How to kill a thread in another process

45 views
Skip to first unread message

Adam Barth

unread,
Jun 25, 2021, 6:55:05 PM6/25/21
to zircon-dev
# Background

Starnix is a Fuchsia program that lets us run unmodified Linux binaries on Fuchsia.  Currently, Starnix works by creating a child process and loading the Linux executable into that child process.  Whenever the Linux binary wants to create a thread, Starnix uses zx_thread_create to create a Zircon thread remotely in the child process.

When the Linux binary is done with the thread, the child process issues the exit() Linux syscall, which generates a BAD_SYSCALL exception that Starnix catches.  Starnix updates its internal state to reflect the death of the thread, but currently Starnix has no way to actually destroy the underlying Zircon thread in the child process.

Previously, the zx_task_kill Zircon syscall could do that work, but RFC-0007 removed support for killing threads with zx_task_kill.  We also cannot use zx_thread_exit, which is how normal Fuchsia threads destroy themselves, because that syscall can only be issued from the thread being destroyed and the child process does not know how to issue Zircon syscalls (and does not have the requisite capabilities anyway).

# Problem statement

How can Starnix kill the underlying Zircon thread in the child process?

# Proposal

We could add a ZX_EXCEPTION_STATE_FATAL disposition to Zircon exceptions.  When Starnix catches the BAD_SYSCALL exception for exit() from the child process, Starnix could set the disposition for the exception to ZX_EXCEPTION_STATE_FATAL (rather than ZX_EXCEPTION_STATE_TRY_NEXT or ZX_EXCEPTION_STATE_HANDLED).

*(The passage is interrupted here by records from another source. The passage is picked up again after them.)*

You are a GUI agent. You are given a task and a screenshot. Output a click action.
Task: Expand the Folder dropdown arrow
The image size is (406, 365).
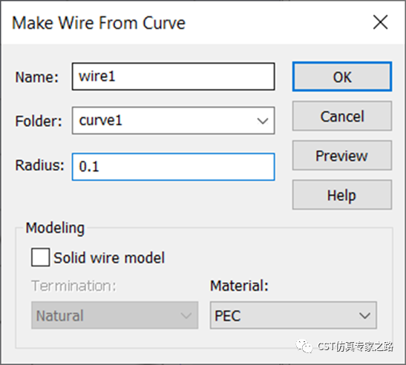pos(263,121)
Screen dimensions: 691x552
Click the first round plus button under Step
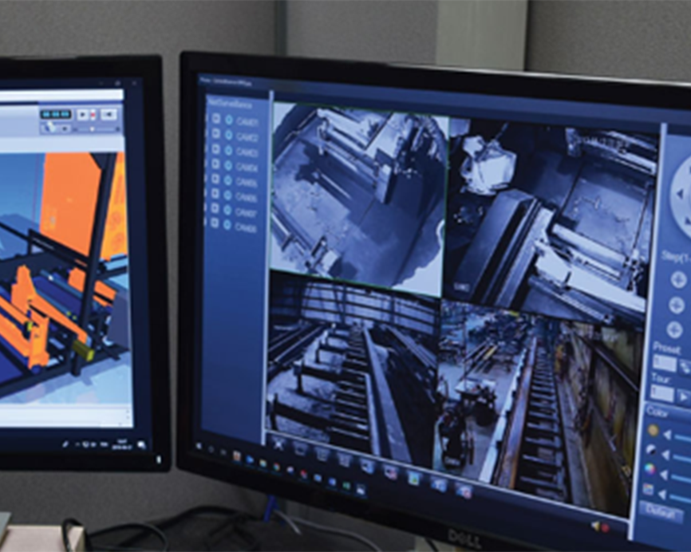pos(678,279)
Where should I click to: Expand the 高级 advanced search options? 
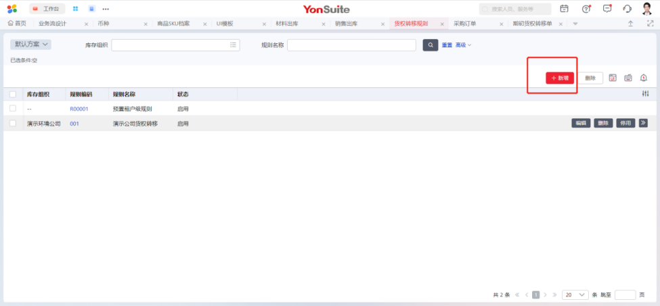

When pumping the exception handler state machine, Zircon could recognize the ZX_EXCEPTION_STATE_FATAL disposition and kill the thread rather than continue propagating the exception.

# Prototype


With this prototype, Starnix is able to use ZX_EXCEPTION_STATE_FATAL to successfully pass the PipeTest.WriterSideCloses test case, which is a particular test case in a Linux binary that (incidentally) creates and destroys a number of threads.

# Alternative

We could make zx_thread_kill work again, potentially only when the thread is suspended or with some other restriction to avoid the pitfalls discussed in RFC-0007.

Thoughts?
Adam

Venkatesh Srinivas

unread,
Jun 29, 2021, 10:00:13 PM6/29/21
to zircon-dev, Adam Barth
On Friday, June 25, 2021 at 3:55:05 PM UTC-7 Adam Barth wrote:

# Alternative

We could make zx_thread_kill work again, potentially only when the thread is suspended or with some other restriction to avoid the pitfalls discussed in RFC-0007.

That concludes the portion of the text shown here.